If you're a music lover looking for a career that is completely off the beaten path, music therapy just might be right for you. Music therapy, a relatively new method of therapy in the eyes of modern medicine, is an ancient practice. Since 1944, it has gradually been practiced more extensively in the United States. In the United Kingdom, music therapy was used in hospitals during both world wars.

Music therapy dates back to the ninth century. In particular, the work of music theorist al-Farabi and his treatise entitled "Meanings of the Intellect" laid the foundations for the modern form of the practice. Robert Burton also wrote about the positive effects of music and dance on the condition of the soul in his work, "Anatomy of Melancholy." Both of these writers used modern methods of describing very ancient ideas to form the basis of the therapeutic methods used today.

In the United States, music therapy is governed by the American Music Therapy Association, which provides certification for aspiring practitioners. Though certification is not required, it definitely gives a therapist much more credibility. The AMTA gives different levels of certificates depending on completion of various studies. For example, a bachelor's certificate enables someone to work together with other therapeutic disciplines such as speech therapy. Music therapists often have degrees in other disciplines as well. In New York State, practitioners must be registered and licensed as a creative arts therapist by passing a standardized test administered by the state. Lesley University in Massachusetts and Temple University in Pennsylvania offer degrees in the practice.

INFORMATION GIVEN:

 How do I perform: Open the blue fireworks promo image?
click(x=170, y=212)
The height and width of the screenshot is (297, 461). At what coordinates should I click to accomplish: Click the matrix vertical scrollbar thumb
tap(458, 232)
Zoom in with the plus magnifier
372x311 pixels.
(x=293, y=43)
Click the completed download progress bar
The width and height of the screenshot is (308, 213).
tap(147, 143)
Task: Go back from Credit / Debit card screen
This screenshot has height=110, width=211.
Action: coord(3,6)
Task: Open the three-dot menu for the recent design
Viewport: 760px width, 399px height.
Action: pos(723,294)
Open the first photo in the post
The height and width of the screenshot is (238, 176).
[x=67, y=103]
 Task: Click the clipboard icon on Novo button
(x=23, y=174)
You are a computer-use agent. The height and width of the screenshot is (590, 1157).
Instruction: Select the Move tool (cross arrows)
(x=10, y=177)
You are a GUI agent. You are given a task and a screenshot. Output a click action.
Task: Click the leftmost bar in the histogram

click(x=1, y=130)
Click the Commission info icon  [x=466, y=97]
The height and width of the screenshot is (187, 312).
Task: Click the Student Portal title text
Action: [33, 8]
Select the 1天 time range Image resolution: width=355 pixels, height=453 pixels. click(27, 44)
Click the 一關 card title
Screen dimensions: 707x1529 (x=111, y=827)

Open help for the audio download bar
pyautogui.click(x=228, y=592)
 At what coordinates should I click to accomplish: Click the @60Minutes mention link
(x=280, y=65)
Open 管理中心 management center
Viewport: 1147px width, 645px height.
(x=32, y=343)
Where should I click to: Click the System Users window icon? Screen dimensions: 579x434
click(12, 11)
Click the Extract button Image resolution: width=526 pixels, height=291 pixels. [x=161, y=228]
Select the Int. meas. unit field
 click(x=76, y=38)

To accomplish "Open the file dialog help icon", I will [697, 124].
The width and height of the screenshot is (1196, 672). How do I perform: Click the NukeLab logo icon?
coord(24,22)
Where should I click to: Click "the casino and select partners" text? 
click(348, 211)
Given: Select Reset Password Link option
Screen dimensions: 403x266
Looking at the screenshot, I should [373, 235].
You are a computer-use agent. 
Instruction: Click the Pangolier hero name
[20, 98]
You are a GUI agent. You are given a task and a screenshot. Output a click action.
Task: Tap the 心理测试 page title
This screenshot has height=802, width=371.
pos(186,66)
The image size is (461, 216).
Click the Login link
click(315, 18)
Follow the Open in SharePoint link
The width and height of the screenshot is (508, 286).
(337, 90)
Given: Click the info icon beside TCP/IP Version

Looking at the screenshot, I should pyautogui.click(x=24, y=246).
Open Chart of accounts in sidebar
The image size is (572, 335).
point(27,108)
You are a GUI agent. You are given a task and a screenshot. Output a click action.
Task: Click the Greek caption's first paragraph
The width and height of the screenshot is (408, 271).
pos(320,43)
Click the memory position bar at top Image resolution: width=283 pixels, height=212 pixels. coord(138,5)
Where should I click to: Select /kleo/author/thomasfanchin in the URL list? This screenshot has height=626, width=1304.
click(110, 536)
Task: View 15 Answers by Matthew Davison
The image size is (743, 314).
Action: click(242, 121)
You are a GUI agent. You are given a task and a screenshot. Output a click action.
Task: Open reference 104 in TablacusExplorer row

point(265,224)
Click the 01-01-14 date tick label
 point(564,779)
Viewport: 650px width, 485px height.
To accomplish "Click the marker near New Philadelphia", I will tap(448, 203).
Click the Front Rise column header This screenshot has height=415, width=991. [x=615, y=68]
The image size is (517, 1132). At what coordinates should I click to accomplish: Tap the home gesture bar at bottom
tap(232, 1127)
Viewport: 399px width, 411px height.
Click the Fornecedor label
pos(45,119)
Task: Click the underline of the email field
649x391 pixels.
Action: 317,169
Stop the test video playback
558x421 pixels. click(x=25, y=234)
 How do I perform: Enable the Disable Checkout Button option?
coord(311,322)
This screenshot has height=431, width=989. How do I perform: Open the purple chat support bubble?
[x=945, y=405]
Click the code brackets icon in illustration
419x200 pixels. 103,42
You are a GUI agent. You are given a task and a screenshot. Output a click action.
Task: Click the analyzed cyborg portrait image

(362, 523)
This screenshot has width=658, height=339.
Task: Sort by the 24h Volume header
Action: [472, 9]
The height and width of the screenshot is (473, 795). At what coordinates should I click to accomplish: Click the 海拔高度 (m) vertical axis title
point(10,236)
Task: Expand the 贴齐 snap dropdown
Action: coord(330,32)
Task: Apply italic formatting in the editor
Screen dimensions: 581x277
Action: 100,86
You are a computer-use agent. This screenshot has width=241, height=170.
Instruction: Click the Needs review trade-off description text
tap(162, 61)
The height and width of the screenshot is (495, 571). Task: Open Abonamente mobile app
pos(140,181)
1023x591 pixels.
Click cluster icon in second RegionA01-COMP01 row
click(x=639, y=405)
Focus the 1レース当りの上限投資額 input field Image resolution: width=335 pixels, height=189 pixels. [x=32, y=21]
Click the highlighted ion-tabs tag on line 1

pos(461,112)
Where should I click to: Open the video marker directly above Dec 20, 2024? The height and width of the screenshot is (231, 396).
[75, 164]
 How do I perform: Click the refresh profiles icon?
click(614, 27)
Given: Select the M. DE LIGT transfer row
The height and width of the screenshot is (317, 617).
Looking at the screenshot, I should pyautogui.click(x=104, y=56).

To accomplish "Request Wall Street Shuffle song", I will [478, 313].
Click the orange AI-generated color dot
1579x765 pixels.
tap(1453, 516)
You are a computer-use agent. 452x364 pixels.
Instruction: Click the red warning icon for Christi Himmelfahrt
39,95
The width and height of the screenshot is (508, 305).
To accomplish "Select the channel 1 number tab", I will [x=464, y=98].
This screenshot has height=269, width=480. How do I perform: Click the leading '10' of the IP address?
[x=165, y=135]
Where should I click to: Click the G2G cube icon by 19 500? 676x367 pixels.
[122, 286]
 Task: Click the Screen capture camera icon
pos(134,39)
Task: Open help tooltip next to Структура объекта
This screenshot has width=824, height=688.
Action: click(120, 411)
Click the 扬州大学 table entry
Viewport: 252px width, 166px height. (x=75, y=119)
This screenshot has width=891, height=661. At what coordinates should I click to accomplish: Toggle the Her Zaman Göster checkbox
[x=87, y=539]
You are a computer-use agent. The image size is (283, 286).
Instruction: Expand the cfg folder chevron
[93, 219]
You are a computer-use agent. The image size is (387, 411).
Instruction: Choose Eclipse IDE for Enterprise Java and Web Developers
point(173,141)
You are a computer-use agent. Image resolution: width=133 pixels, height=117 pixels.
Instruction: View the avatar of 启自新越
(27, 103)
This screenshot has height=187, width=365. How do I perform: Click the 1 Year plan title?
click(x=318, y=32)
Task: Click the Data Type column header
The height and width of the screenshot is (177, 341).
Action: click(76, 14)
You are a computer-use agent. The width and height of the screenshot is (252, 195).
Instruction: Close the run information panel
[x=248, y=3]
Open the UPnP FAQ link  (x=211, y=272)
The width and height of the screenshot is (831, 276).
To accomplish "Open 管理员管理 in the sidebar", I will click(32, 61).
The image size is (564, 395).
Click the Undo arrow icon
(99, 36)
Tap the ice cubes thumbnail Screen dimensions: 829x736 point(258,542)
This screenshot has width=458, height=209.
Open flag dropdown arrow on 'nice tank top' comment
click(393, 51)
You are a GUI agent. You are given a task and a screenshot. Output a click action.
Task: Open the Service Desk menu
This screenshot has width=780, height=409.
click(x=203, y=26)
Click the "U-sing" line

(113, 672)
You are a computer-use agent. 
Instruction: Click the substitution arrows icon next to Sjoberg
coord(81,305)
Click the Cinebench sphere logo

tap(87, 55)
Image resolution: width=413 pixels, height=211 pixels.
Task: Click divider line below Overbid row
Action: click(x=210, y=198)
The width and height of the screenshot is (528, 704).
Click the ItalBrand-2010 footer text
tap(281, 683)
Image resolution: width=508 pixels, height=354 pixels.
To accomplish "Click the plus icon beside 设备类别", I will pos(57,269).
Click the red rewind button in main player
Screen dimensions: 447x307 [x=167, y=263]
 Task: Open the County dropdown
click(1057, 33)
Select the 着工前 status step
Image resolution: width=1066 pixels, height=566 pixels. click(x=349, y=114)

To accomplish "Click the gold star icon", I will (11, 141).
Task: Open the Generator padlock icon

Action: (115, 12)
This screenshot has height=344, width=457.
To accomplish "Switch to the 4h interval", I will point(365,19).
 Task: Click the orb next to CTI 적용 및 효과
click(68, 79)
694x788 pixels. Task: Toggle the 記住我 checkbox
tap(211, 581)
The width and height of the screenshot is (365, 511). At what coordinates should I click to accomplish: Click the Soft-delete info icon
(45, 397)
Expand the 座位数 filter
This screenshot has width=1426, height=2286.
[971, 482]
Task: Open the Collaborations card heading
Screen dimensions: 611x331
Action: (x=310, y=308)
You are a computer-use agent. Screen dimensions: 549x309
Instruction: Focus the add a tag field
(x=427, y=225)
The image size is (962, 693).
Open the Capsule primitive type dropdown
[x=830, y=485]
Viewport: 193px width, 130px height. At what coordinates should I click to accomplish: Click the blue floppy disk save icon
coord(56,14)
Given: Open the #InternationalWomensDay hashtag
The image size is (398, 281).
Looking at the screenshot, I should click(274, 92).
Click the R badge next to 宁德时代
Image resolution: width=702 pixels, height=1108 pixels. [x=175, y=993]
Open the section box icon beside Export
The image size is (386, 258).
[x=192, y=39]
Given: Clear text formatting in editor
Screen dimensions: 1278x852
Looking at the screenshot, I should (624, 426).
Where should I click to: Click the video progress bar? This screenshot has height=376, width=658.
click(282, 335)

REQUIREMENT 1: Translate this sentence from the music therapy passage into Spanish: "Though certification is not required, it definitely gives a therapist much more credibility."
REQUIREMENT 2:
Answer these questions from the music therapy passage:
(a) Since what year has music therapy gradually been practiced more extensively in the United States?
(b) What is the title of al-Farabi's treatise?
(c) Which two universities offer degrees in the practice?
REQUIREMENT 3:
Please say whether each statement agrees with the music therapy passage, answering yes or no and quoting the words that decide it.
(a) Certification is required to practice music therapy in the United States.
(b) In the United Kingdom, music therapy was used in hospitals during both world wars.
(c) In New York State, practitioners must pass a standardized test administered by the state.

WRITTEN SOLUTION 1: Aunque la certificación no es obligatoria, sin duda le da a un terapeuta mucha más credibilidad.

WRITTEN SOLUTION 2:
(a) 1944
(b) "Meanings of the Intellect"
(c) Lesley University in Massachusetts and Temple University in Pennsylvania

WRITTEN SOLUTION 3:
(a) No: "Though certification is not required"
(b) Yes: "In the United Kingdom, music therapy was used in hospitals during both world wars."
(c) Yes: "practitioners must be registered and licensed as a creative arts therapist by passing a standardized test administered by the state"